Surely everyone has heard at least something from Mike Oldfield’s Tubular Bells – even if it’s just in the soundtrack to The Exorcist – but two Australian musicians, Daniel Holdsworth and Aidan Roberts, know it better than most. It’s a truly iconic album, and the pair of them are attempting to play the whole thing between them. It promises to be an extraordinary live performance.
‘It came about by accident, really,’ explains Holdsworth. ‘We decided to try playing it on two guitars, then it just grew and grew until there were about 20 instruments, and we were trying to recreate the whole album as closely as we possibly could with just our four hands and four feet.’
That means leaping between pianos and drums across a stage, and looping and overdubbing melodies on the spot. ‘It took many months of practice,’ admits Holdsworth. ‘When we first started playing it, sometimes you’d find yourself running to the wrong instrument. But you just go with it – that’s part of the fun.’
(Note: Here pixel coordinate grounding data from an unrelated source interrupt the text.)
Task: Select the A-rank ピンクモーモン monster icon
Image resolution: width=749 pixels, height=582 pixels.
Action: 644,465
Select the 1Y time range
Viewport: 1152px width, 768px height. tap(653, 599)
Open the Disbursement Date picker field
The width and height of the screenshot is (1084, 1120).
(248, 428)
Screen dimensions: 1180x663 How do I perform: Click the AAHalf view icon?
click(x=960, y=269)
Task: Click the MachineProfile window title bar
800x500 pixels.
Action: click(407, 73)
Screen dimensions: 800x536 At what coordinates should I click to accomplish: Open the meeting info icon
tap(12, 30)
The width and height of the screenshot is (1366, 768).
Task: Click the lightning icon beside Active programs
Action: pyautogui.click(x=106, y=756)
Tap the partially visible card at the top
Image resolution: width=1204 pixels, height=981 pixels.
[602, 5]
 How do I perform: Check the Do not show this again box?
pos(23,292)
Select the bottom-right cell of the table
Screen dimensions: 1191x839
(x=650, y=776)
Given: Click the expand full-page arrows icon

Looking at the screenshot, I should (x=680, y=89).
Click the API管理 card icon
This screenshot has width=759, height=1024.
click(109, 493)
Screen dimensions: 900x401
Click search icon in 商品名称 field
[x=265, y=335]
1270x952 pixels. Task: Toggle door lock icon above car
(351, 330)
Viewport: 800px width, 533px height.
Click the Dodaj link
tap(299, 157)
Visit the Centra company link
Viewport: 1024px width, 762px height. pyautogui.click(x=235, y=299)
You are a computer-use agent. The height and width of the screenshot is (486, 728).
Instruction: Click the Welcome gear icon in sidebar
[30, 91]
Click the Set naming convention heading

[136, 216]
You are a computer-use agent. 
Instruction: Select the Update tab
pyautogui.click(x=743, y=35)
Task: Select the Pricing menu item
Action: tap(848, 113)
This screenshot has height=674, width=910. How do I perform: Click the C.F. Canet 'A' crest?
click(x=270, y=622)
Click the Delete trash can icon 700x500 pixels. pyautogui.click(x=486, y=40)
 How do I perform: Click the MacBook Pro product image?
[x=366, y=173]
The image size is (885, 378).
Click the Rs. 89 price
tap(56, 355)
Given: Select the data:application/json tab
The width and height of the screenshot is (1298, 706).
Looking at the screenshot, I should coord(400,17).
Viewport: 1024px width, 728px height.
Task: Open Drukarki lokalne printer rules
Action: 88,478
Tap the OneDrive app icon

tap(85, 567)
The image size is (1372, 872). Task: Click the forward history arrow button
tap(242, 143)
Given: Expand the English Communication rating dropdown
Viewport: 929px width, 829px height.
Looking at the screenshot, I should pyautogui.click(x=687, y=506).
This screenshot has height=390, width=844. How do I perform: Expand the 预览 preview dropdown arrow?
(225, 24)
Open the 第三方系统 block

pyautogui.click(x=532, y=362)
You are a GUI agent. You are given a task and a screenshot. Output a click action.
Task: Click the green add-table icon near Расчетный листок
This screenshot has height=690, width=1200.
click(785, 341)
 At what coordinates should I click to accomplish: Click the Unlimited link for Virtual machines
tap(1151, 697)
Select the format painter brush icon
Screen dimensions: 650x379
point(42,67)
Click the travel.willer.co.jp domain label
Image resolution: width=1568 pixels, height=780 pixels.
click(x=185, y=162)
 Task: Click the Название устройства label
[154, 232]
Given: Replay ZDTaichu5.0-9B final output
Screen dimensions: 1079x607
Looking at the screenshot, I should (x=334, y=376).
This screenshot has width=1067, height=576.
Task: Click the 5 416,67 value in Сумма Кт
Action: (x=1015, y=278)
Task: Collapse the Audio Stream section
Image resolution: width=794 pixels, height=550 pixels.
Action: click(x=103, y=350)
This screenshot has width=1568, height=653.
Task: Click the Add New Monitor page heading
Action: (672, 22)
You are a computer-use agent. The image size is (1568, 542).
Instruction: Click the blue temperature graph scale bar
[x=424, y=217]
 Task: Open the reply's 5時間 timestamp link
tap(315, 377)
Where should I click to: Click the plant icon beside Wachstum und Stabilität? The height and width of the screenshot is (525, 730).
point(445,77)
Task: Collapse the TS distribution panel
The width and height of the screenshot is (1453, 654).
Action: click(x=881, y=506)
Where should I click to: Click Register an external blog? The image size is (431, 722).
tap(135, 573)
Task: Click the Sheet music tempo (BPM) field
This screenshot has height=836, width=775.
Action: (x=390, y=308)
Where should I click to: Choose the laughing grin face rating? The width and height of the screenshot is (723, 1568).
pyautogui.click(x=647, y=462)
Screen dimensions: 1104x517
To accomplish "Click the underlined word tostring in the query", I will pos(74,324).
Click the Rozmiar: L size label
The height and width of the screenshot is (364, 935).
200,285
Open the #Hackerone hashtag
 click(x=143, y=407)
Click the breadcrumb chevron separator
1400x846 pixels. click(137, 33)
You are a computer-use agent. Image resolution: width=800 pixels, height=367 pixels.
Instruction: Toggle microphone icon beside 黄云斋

All this running about must bring its comedy moments: was that the aim of the show? Holdsworth says no: ‘We’re not poking fun at it. But it’s still a funny show. But that’s more to do with the predicament we’ve placed ourselves in.’ And, he admits, things have been known to go wrong. ‘There was one show when half-way through “side two” we lost power to half of the stage. We ended up sharing a piano and a guitar, frantically singing parts we couldn’t play. From the moment you play the first note, there’s no stopping.’
Oldfield himself hasn’t had any involvement in the show, but Holdsworth is confident that he’d like it if he saw it: ‘We’ve given the utmost respect to the work. I think the album still stands up today. No one really writes music like this at a commercial level any more. It’s like watching a great film – it takes you on an emotional journey.’
Assembly George Square, 623 3030, 2–27 Aug (not 13), 9pm £10.